§ Stored data entries:
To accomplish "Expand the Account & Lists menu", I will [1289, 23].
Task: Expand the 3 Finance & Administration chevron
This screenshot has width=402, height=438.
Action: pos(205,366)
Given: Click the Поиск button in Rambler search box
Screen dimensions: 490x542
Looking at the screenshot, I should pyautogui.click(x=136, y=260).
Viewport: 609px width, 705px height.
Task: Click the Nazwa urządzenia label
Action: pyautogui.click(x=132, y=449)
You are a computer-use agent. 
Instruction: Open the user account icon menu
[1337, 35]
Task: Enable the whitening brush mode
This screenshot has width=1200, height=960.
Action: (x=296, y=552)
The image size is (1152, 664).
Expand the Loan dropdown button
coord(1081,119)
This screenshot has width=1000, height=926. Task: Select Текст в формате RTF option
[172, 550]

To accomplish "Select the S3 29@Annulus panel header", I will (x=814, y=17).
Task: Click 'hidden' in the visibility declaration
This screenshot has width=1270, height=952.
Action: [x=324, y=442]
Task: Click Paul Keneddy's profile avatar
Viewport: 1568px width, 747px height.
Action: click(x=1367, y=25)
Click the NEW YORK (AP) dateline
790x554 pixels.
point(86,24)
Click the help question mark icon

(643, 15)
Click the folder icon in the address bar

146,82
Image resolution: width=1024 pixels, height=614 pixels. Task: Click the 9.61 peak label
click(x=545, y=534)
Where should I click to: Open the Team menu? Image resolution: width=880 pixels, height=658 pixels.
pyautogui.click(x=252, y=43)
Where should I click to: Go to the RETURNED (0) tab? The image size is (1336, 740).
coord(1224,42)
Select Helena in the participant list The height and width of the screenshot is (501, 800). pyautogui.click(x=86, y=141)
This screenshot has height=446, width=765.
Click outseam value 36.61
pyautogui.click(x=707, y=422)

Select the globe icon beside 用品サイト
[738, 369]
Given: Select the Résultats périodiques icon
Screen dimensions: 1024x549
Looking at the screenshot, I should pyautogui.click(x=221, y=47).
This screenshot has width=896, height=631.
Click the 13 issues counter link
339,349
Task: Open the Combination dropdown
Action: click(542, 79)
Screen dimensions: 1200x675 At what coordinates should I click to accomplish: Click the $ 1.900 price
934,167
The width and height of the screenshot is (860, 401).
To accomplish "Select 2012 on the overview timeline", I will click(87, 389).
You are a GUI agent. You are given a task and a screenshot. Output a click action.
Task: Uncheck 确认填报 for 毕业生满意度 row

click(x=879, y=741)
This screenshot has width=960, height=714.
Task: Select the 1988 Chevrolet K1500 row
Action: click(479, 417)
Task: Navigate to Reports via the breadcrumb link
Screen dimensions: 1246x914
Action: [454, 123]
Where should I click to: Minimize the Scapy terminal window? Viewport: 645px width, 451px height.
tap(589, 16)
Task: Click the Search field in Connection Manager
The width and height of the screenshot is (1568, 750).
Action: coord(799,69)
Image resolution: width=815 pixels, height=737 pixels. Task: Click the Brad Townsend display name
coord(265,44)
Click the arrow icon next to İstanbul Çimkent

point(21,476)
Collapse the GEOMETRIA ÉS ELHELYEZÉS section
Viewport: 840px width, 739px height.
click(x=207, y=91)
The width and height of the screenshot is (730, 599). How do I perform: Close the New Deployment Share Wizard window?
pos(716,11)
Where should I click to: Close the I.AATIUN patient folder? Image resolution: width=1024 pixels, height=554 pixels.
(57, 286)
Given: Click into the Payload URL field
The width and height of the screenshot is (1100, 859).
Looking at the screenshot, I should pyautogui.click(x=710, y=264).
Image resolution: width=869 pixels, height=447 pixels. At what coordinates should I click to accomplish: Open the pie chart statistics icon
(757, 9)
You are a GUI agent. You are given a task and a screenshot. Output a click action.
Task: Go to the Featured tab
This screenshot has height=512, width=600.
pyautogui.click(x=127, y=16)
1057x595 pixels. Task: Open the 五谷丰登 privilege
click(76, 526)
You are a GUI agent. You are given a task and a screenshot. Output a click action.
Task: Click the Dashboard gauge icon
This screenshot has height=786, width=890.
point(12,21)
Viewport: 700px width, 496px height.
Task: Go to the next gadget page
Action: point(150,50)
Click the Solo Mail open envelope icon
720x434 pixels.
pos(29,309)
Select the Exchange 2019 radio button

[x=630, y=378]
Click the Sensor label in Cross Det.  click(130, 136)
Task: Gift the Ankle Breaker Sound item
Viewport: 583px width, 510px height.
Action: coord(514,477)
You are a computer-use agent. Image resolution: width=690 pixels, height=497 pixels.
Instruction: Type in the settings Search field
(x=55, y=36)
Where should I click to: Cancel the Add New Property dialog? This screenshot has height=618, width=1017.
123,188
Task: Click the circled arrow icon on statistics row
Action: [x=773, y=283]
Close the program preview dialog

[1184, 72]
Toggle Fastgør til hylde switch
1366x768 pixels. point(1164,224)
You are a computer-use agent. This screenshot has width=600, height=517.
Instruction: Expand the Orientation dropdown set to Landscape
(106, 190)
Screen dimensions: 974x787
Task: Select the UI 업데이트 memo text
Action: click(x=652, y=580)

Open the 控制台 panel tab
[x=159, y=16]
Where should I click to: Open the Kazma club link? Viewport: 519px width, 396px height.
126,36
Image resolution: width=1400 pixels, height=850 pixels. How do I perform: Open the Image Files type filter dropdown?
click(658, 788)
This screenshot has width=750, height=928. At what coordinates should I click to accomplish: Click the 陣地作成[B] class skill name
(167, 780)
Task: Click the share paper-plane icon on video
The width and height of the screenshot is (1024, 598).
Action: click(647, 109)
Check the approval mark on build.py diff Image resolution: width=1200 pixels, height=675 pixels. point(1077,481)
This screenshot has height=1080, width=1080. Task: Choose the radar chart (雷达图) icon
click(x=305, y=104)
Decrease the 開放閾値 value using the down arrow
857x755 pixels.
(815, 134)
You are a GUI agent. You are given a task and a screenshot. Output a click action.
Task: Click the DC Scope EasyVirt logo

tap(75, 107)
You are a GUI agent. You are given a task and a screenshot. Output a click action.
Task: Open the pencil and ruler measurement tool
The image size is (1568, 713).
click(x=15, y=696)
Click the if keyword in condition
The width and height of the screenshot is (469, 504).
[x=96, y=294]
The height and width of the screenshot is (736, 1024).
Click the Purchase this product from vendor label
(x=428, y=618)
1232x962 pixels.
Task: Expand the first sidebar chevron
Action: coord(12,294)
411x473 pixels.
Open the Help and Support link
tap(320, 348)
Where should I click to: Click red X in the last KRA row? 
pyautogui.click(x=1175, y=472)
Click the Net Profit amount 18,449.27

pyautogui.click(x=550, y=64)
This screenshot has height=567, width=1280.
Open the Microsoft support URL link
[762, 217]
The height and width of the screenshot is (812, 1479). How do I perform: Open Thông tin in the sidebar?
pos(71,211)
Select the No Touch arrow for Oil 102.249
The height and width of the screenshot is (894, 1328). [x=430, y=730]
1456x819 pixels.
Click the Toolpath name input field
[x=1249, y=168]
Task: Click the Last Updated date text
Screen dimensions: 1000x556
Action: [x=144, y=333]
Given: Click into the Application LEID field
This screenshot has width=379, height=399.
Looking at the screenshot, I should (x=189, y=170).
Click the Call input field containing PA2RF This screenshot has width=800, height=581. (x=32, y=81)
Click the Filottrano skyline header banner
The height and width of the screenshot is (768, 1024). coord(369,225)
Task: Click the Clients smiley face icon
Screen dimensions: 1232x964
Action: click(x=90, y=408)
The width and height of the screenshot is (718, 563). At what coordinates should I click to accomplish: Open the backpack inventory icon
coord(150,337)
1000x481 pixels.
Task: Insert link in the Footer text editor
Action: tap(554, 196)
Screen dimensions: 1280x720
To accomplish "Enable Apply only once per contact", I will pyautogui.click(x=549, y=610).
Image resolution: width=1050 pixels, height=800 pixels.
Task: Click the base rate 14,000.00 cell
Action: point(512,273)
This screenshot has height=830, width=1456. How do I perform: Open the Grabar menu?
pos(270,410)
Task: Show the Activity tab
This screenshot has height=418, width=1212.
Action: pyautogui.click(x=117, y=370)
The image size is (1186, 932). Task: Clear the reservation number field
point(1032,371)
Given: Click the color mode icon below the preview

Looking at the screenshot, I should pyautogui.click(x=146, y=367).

§ WHAT TO PRODUCE: An exact copy of the lines above, from the one containing "Task: Open the pencil" down to the one containing "Click the Call" and including both, is the whole answer; retype it and nothing else.

§ RESPONSE AREA:
Task: Open the pencil and ruler measurement tool
The image size is (1568, 713).
click(x=15, y=696)
Click the if keyword in condition
The width and height of the screenshot is (469, 504).
[x=96, y=294]
The height and width of the screenshot is (736, 1024).
Click the Purchase this product from vendor label
(x=428, y=618)
1232x962 pixels.
Task: Expand the first sidebar chevron
Action: coord(12,294)
411x473 pixels.
Open the Help and Support link
tap(320, 348)
Where should I click to: Click red X in the last KRA row? 
pyautogui.click(x=1175, y=472)
Click the Net Profit amount 18,449.27

pyautogui.click(x=550, y=64)
This screenshot has height=567, width=1280.
Open the Microsoft support URL link
[762, 217]
The height and width of the screenshot is (812, 1479). How do I perform: Open Thông tin in the sidebar?
pos(71,211)
Select the No Touch arrow for Oil 102.249
The height and width of the screenshot is (894, 1328). [x=430, y=730]
1456x819 pixels.
Click the Toolpath name input field
[x=1249, y=168]
Task: Click the Last Updated date text
Screen dimensions: 1000x556
Action: [x=144, y=333]
Given: Click into the Application LEID field
This screenshot has width=379, height=399.
Looking at the screenshot, I should (x=189, y=170).
Click the Call input field containing PA2RF This screenshot has width=800, height=581. (x=32, y=81)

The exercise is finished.